I have criticized their model in an in press article in Perspectives of Psychological Science (Schimmack, 2019). In a commentary, Yoav and Michelangelo argue that their model is “compatible with the logic of an MTMM investigation (Campbell & Fiske, 1959). They argue that it is important to have multiple traits to identify method variance in a matrix with multiple measures of multiple traits. They then propose that I lost the ability to identify method variance by examining one attitude (i.e., race, self-esteem, political orientation) at a time. They then point out that I did not include all measures and included the Modern Racism Scale as an indicator of political orientation to note that I did not provide a reason for these choices. While this is true, Yoav and Michelangelo had access to the data and could have tested whether these choices made any differences. They do not. This is obvious for the modern racism scale that can be eliminated from the measurement model without any changes in the overall model.
To cut to the chase, the main source of disagreement is the modelling of method variance in the multi-trait-multi-method data set. The issue is clear when we examine the original model published in Bar-Anan and Vianello (2018).
In this model, method variance in IATs and related tasks like the Brief IAT is modelled with the INDIRECT METHOD factor. The model assumes that all of the method variance that is present in implicit measures is shared across attitude domains and across all implicit measures. The only way for this model to allow for different amounts of method variance in different implicit measures is by assigning different loadings to the various methods. Moreover, the loadings provide information about the nature of the shared variance and the amount of method variance in the various methods. Although this is valuable and important information, the authors never discuss this information and its implications.
Many of these loadings are very small. For example, the loading of the race IAT and the brief race IAT are .11 and .02. In other words, the correlation between these two measures is inflated by .11 * .02 = .0022 points. This means that the correlation of r = .52 between these two measures is r = .5178 after we remove the influence of method variance.
It makes absolutely no sense to accuse me of separating the models, when there is no evidence of implicit method variance that is shared across attitudes. The remaining parameter estimates are not affected if a factor with low loadings is removed from a model.
Here I show that examining one attitude at a time produces exactly the same results as the full model. I focus on the most controversial IAT; the race IAT. After all, there is general agreement that there is little evidence of discriminant validity for political orientation (r = .91, in the Figure above), and there is little evidence for any validity in the self-esteem IAT based on several other investigations of this topic with a multi-method approach (Bosson et al., 2000; Falk et al., 2015).

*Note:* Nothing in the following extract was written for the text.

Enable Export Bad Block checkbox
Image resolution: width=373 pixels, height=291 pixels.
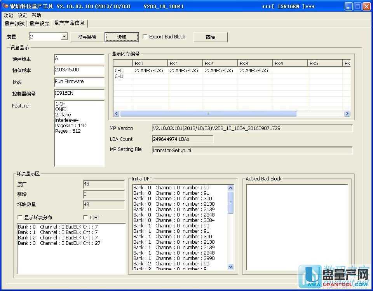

Model 1 is based on Yoav and Michelangelo’s model that assumes that there is practically no method variance in IAT-variants. Thus, we can fit a simple dual-attitude model to the data. In this model, contact is regressed onto implicit and explicit attitude factors to see the unique contribution of the two factors without making causal assumptions. The model has acceptable fit, CFI = .952, RMSEA = .013.

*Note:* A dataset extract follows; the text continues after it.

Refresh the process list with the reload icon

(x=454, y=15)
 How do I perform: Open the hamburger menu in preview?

The correlation between the two factors is .66, while it is r = .69 in the full model in Figure 1. The loading of the race IAT on the implicit factor is .66, while it is .62 in the full model in Figure 1. Thus, as expected based on the low loadings on the IMPLICIT METHOD factor, the results are no different when the model is fitted only to the measure of racial attitudes.
Model 2 makes the assumption that IAT-variants share method variance. Adding the method factor to the model increased model fit, CFI = .973, RMSEA = .010. As the models are nested, it is also possible to compare model fit with a chi-square test. With five degrees of freedom difference, chi-square changed from 167. 19 to 112.32. Thus, the model comparison favours the model with a method factor.
The main difference between the models is that there the evidence is less supportive of a dual attitude model and that the amount of valid variance in the race IAT decreases from .66^2 = 43% to r = .47^2 = 22%.
In sum, the 2018 article made strong claims about the race IAT. These claims were based on a model that implied that there is no systematic measurement error in IAT scores. I showed that this assumption is false and that a model with a method factor for IATs and IAT-variants fits the data better than a model without such a factor. It also makes no theoretical sense to postulate that there is no systematic method variance in IATs, when several previous studies have demonstrated that attitudes are only one source of variance in IAT scores (Klauer, Voss, Schmitz, & Teige-Mocigemba, 2007).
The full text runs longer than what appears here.